WHAT YOU HAVE TO DO: Retype each of the following items line for line, with no changes.
▼
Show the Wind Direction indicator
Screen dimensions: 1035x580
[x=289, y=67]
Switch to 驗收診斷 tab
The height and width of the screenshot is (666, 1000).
▲
SOLUTION FOR THIS PROBLEM:
Show the Wind Direction indicator
Screen dimensions: 1035x580
[x=289, y=67]
Switch to 驗收診斷 tab
The height and width of the screenshot is (666, 1000).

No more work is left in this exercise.